The Report of the AAN Subcommittee, [1] issued 15 years after the AAN hallmark publication on determining brain death (BD) in adults, [2] has touched on several key points.

Wijdicks et al. concluded that there are no published reports of recovery of neurologic function after BD diagnosis. This is an important clinical, social, and ethical finding related to diagnosing death on neurological grounds because irreversibility should be directly related to the determination of death. [3] Furthermore, the Subcommittee did not find consensus on a minimally acceptable observation period for assuring that neurologic functions have permanently stopped. [1] Ancillary tests may play an important role in shortening periods of observation, [3,4] but the panel of experts concluded that there are not enough data to show that newer tests confirm the termination of whole brain functioning. [1]

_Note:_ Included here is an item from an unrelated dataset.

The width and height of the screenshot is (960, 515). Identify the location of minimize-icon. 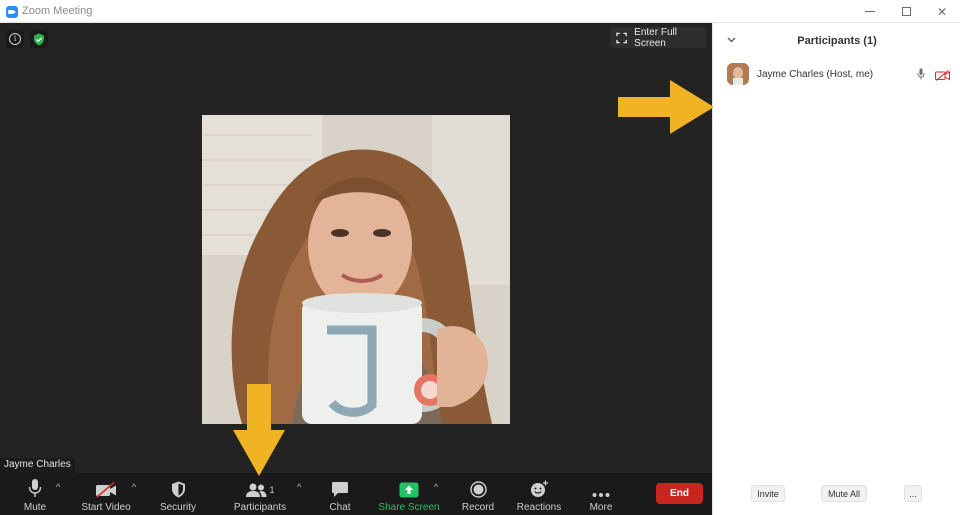
(870, 12).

It is widely accepted that BD is a clinical diagnosis and that confirmatory laboratory tests are recommended when specific components of the clinical testing cannot be evaluated. [1,2,3] An ideal confirmatory test should be safe, accurate, and inexpensive. Ancillary tests either show absent cerebral blood flow and brain metabolism or demonstrate loss of bioelectrical activity. [3,4] The AAN Subcommittee examined two Class III studies in which somatosensory evoked potentials confirmed BD. [1] We used a test battery composed of multimodality evoked potentials (MEP) and electroretinography (ERG) to determine BD in a series of 72 patients. [4]

These tests are accessible in the intensive care unit (ICU) because they are portable machines. In addition, this test battery would permit the evaluation of several sensory pathways and the evaluation of brainstem and cerebral hemispheric functions. The period of observation is shortened and the examination of the primary brainstem lesions is also possible. [3,4]

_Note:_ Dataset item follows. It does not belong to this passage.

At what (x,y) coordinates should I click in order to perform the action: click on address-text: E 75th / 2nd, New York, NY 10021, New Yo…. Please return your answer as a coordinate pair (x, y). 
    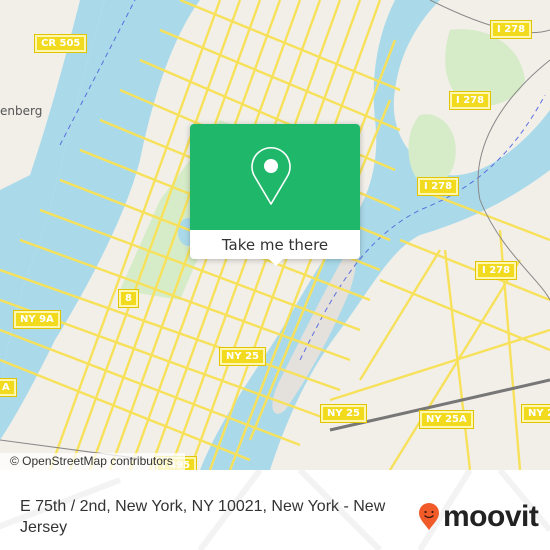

Unfortunately, these techniques are not routinely used in ICU [3] because neuromonitoring systems need to be developed that would automatically record and process EEG and MEP. [5]

References

1. Wijdicks EF, Varelas PN, Gronseth GS et al. Evidence-based guideline update: determining brain death in adults: report of the Quality Standards Subcommittee of the American Academy of Neurology. Neurology 2010;74:1911-1918.

2. Practice parameters for determining brain death in adults (summary statement). The Quality Standards Subcommittee of the American Academy of Neurology. Neurology 1995;45:1012-1014.

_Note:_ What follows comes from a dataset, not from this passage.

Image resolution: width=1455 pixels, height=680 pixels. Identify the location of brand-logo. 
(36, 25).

3. Machado C. Brain death. A reappraisal. New York: Springer, 2007:1-223.

4. Machado-Curbelo C, Roman-Murga JM. Usefulness of multimodal evoked potentials and the electroretinogram in the early diagnosis of brain death. Rev Neurol 1998; 27:809-817.

5. Garcia-Larrea L, Bertrand O, Artru F et al. Brain-stem monitoring. II. Preterminal BAEP changes observed until brain death in deeply comatose patients. Electroencephalogr Clin Neurophysiol 1987; 68:446-457.

Disclosure: The authors report no disclosures.